• WHAT THE TASK ASKS: When copying the data, keep every line exactly the same.

• RECORDS FOR THIS EXERCISE:
BEGIN
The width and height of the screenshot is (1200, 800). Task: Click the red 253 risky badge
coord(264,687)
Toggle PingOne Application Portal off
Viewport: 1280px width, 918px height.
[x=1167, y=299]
END
• TASK RESPONSE:
The width and height of the screenshot is (1200, 800). Task: Click the red 253 risky badge
coord(264,687)
Toggle PingOne Application Portal off
Viewport: 1280px width, 918px height.
[x=1167, y=299]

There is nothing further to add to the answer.